Outline is essential
Road Map
We’ve got 53,616 words down on paper, not including notes and cut scenes. Okay, not actually on paper, but in the computer, and backed up on various flash drives and external hard drives.
We’ve got some awesome scenes written. In one scene, the three younger girls are investigating the disappearance of an old widow. They decide to visit her house (at night, of course) to see what they can find. The scene includes a body, puke and a digital video recorder among other things.
In another scene, the three younger boys are assigned to get information from the town’s oldest resident. While inside the old guy’s house, they get separated and two of the friends end up locked in the basement. They soon discover they’re not alone.
But we have some issues.
The scenes are well-written and the kids are great. However, we need to continue to advance the story. We had a problem and it took many discussions to come to a conclusion as to where these events would best fit in. We made up a pretty comprehensive outline of the story and input the outline into the novel-writing software. Now it looks almost as if you’re reading the ultra-condensed Readers Digest version of the book. Constructing an outline of the story is something we should have done months ago.
Making an outline of your book is important.
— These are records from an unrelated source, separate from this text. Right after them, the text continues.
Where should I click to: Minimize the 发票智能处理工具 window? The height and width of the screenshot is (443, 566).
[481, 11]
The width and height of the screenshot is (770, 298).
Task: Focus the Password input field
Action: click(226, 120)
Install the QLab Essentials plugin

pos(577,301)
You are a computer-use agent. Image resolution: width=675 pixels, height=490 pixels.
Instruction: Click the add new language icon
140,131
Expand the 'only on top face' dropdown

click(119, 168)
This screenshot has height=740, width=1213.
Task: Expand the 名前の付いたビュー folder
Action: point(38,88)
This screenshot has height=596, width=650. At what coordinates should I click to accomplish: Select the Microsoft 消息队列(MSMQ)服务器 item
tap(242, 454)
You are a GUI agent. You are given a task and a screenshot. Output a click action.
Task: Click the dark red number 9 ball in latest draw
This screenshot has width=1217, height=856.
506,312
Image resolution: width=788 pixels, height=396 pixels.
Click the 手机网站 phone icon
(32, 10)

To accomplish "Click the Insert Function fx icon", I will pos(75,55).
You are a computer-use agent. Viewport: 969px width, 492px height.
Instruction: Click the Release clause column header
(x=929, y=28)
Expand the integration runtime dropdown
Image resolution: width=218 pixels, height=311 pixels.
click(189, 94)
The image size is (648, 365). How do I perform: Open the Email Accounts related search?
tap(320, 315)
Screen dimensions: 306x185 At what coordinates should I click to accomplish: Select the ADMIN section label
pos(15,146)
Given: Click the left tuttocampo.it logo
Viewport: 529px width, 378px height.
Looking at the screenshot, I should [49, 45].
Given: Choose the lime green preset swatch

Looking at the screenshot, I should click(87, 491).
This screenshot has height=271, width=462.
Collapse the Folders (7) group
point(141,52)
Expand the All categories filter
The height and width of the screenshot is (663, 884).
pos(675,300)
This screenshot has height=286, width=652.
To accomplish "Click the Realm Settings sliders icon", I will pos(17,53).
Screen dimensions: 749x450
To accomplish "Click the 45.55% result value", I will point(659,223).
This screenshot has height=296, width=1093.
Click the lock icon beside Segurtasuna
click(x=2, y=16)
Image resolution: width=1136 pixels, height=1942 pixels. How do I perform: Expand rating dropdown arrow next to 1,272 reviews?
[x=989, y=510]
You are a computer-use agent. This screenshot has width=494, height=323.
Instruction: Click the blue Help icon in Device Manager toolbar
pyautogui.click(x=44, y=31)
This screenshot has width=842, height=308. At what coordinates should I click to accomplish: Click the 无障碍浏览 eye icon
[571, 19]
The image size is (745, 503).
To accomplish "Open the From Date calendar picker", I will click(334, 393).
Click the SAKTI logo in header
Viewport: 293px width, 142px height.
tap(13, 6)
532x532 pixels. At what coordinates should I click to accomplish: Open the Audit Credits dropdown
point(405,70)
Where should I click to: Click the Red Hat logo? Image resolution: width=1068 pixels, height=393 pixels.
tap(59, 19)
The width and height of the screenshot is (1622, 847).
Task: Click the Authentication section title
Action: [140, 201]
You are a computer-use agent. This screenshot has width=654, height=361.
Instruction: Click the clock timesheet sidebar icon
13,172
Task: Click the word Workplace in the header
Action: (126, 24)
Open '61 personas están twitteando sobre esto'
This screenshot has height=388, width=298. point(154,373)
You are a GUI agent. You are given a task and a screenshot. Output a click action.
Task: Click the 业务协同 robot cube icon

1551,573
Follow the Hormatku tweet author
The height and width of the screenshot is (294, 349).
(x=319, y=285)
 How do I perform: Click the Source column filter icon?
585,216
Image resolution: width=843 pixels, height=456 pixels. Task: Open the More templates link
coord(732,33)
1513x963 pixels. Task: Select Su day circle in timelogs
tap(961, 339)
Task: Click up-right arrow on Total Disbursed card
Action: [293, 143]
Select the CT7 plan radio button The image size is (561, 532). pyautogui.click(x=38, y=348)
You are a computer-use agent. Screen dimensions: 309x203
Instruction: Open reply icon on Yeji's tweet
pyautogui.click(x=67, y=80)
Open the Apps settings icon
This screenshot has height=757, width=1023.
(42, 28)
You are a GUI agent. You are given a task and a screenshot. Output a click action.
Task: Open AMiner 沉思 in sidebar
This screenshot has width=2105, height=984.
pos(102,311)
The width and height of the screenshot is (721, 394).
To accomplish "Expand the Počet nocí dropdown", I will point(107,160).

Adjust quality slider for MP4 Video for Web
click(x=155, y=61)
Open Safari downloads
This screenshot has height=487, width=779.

We wasted a lot of time shuffling things around. We also engaged in some heated debates. The problem was not so much about where the scenes would go into the book, but more because we frustrated ourselves from the lack of an outline.
The outline is like a road map. We knew where we started, of course, and we knew pretty much where we want the story to go. Our problem came from not having a road map to show us how to get from here to there.
Getting from the start of the book to the finish–a road map–that’s what the outline is for. Uh-huh…duh.